Maggie poured out for herself a second cup of tea.
"My third theory I'm rather vague about, altogether. And yet I see quite well that it may be the true one. (Please don't interrupt till I've quite done.)
"We've got in us certain powers that we don't understand at all. For instance, there's thought-projection. There's not a shadow of doubt that that is so. I can sit here and send you a message of what I'm thinking about—oh! vaguely, of course. It's another form of what we mean by Sympathy and Intuition. Well, you know, some people think that haunted houses can be explained by this. When the murder is going on, the murderer and the murdered person are probably fearfully excited—anger, fear, and so on. That means that their whole being is stirred up right to the bottom, and that their hidden powers are frightfully active. Well, the idea is that these hidden powers are almost like acids, or gas—Hudson tells us all about that—and that they can actually stamp themselves upon the room to such a degree that when a sympathetic person comes in, years afterwards, perhaps, he sees the whole thing just as it happened. It acts upon his mind first, of course, and then outwards through the senses—just the reverse order to that in which we generally see things.
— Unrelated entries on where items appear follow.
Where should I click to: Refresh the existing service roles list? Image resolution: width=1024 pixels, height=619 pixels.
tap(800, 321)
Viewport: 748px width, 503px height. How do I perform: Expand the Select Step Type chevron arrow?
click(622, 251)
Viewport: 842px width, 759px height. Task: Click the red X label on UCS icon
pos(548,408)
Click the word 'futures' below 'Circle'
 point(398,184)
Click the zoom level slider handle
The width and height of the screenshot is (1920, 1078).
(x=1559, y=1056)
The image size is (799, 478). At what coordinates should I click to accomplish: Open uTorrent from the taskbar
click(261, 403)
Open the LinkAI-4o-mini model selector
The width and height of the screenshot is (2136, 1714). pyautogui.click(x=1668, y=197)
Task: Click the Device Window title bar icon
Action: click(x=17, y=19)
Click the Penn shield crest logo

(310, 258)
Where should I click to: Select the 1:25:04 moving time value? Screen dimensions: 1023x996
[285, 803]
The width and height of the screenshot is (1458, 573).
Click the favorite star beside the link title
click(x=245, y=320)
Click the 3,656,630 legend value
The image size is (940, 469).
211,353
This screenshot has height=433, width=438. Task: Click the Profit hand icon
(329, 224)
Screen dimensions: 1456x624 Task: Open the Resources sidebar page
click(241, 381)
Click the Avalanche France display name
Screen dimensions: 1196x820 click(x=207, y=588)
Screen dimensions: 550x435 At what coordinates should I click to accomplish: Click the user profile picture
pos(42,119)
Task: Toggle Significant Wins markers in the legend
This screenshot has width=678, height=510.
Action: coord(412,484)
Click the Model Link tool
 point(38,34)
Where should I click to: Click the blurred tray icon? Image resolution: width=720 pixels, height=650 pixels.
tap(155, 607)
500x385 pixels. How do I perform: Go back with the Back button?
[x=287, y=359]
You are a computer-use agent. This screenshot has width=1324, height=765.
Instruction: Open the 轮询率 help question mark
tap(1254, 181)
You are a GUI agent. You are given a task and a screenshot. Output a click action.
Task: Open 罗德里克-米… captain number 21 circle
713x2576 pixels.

"Well—that's only an illustration. Now my idea is this: How do we know whether all the things that happened, from the pencil and the rappings and the automatic writing, right up to the appearances Laurie saw, were not just the result of these inner powers.... Look here. When one person projects his thought to another it arrives generally like a very faint phantom of the thing he's thinking about. If I'm thinking of the ace of hearts, you see a white rectangle with a red spot in the middle. See? Well, multiply all that a hundred times, and one can just see how it might be possible that the thought of ... of Mr. Vincent and Laurie together might produce a kind of unreal phantom that could even be touched, perhaps.... Oh! I don't know."
Maggie paused. The girl at her side gave an encouraging murmur.
"Well—that's about all," said Maggie slowly.
"But you haven't—"
"Why, how stupid! Yes: the first theory.... Now that just shows how unreal it is to me now. I'd forgotten it.